There’s a lot going on in the world at the moment and everyone from government to technology companies are struggling to understand their everyday decision-making and how their plan fits into the future. The days of big corporate domination are numbered. We’ve reached an age that means that the big corporates will begin to deflate as quickly as they appeared, and for the same reason that they had such fast growth, unless of course they are allowed to abuse the power they have. Smaller agile organisations will clearly be the leaders of tomorrow, and the CEOs won’t be the playground bully, they will be the clever, cool geeks who understand the world a hell of a lot better than anyone else. To use the Chinese calendar as an analogy, the Year of the Techy is upon us.
The UK and the rest of the world seems to be in an ever increasingly knee-jerk state of chaos, with not just one big issue on the table but a whole feast to choose from. At home, the Junior Doctors’ strike is a mess. Safety in hospitals at the weekend is hailed as the big issue that these new contracts will solve, but the weekend death rate data that Jeremy Hunt’s spouting seems to have created a magic mirror of facts that can be seen differently depending on where you’re standing. If the worst day for hospital death rates is actually a Wednesday, what is the weekend intel all about?

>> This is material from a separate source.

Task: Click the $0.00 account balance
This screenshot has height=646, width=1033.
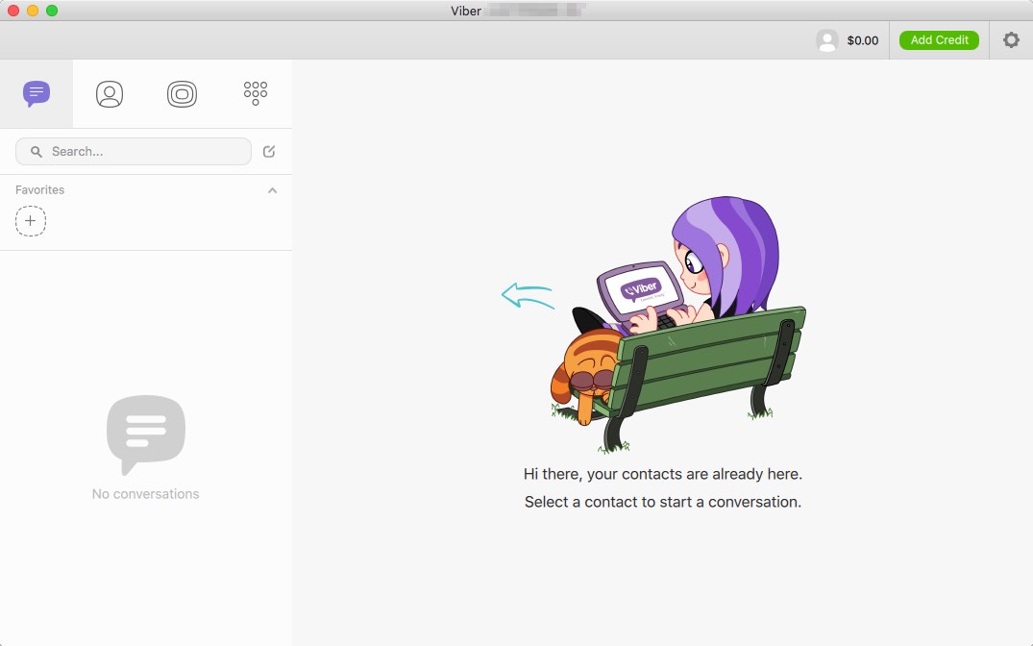Action: click(863, 40)
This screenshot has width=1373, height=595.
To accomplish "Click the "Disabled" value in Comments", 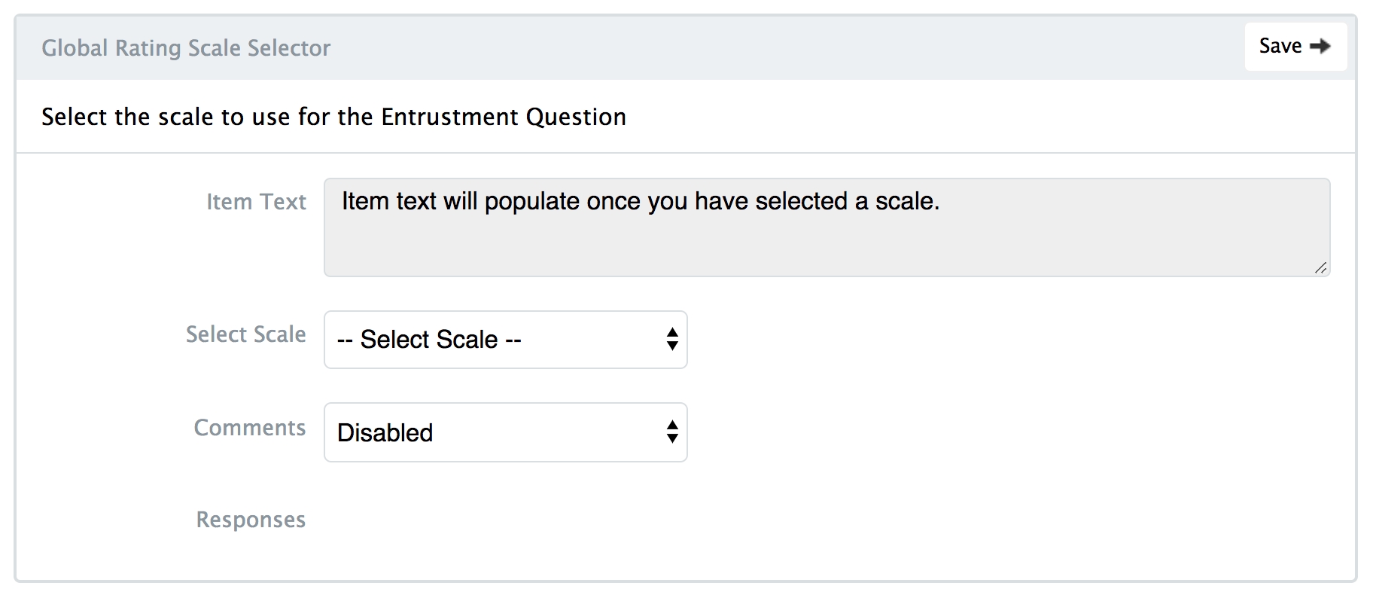I will (x=385, y=433).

Tata Steel closing its UK operations condemns a whole community to a possible generation of unemployment, while the normally astute Business Secretary found his eye firmly off the ball in the sun. We’re witnessing the biggest exodus since World War 2 with the Middle East refugee crisis, so where the hell is this powerful body of countries that the UK cannot live safely without, the EU, when you need them? And if that’s not enough, in desperate need of a parasol is sunny Panama, exposing even our Prime Minister as a person who at best is ‘frankly, morally wrong’, his words not mine. Over to you Jimmy Carr. It was welcome news to hear that some of the Cabinet and Shadow Cabinet, including the PM and George Osborne, have published their tax returns, restoring a bit of public confidence, especially after issues such as the expenses scandal have tarnished MPs’ reputations. Now they can concentrate on the important issues. All this is framed by a backdrop of terrorism that is now firmly at our doorstep. It seems that none of our visionary European and World leaders saw that one coming when they started interfering in other countries’ internal matters.

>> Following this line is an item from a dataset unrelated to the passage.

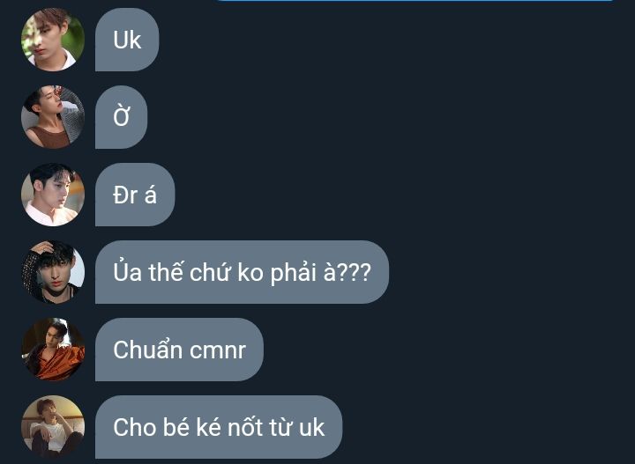This screenshot has width=635, height=464.
Task: Select the 'Đr á' message bubble
Action: point(135,195)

Don’t even get me started on Brexit. There’s nothing I can’t stand more than an unfair advantage which people try to justify as fair. Recent news that the Government is distributing £9m worth of one-sided Vote Stay leaflets, and an eye wateringly expensive website made my blood boil, as did comments that Vote Leave had access to the same funds…which of course they don’t. This could still backfire on the Government, as people smell a rat. We’ll see. With everything else going on at the moment, the vote seems one more blurred fact fest, and this is too big an issue to be amateur on. Both sides need to up their game, including the self-interested IMF.

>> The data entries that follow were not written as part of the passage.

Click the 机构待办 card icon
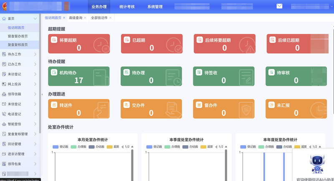Screen dimensions: 334x181 point(53,72)
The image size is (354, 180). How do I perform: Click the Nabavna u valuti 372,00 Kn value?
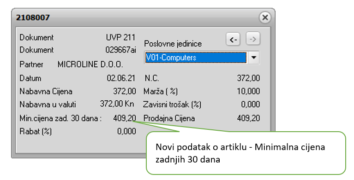[x=117, y=104]
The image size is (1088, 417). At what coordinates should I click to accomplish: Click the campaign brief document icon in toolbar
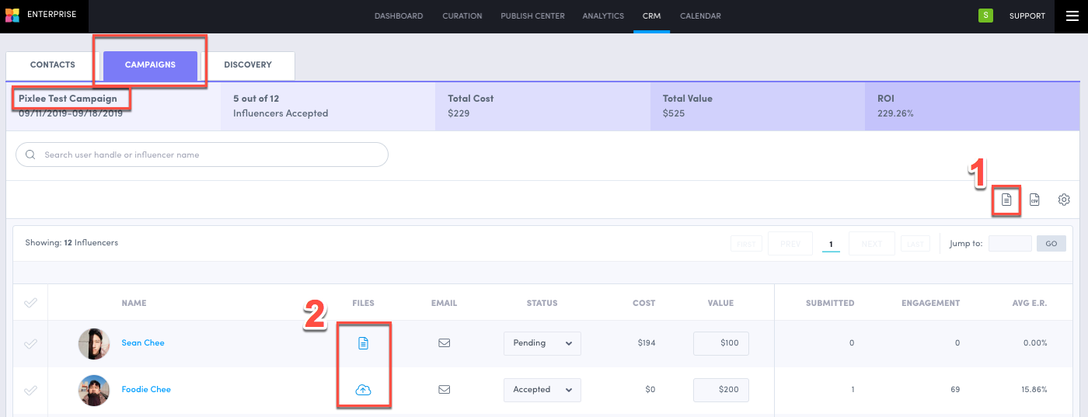[x=1006, y=200]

The falling sterling, at its lowest point since 2009, is worrying for all. The IMF’s article titled ‘Exit could cause severe damage’ (BBC.co.uk) was rather misleading, as the key point is surely that a ‘UK exit from the EU would "disrupt and reduce mutual trade and financial flows’. Scaremongering again. This story’s true meaning actually does far more for the Vote Leave campaign and some of the conjecture out there, and would be the basis of a far better renegotiation with the EU than David Cameron managed to deliver! It’s time people started to once again look at how they affect others and the world around us. The smallest act can have the biggest impact and help to create a world we all want to live and thrive in. This isn’t a Reality TV Show…yet…although Donald Trump for President and Protector of the Free World?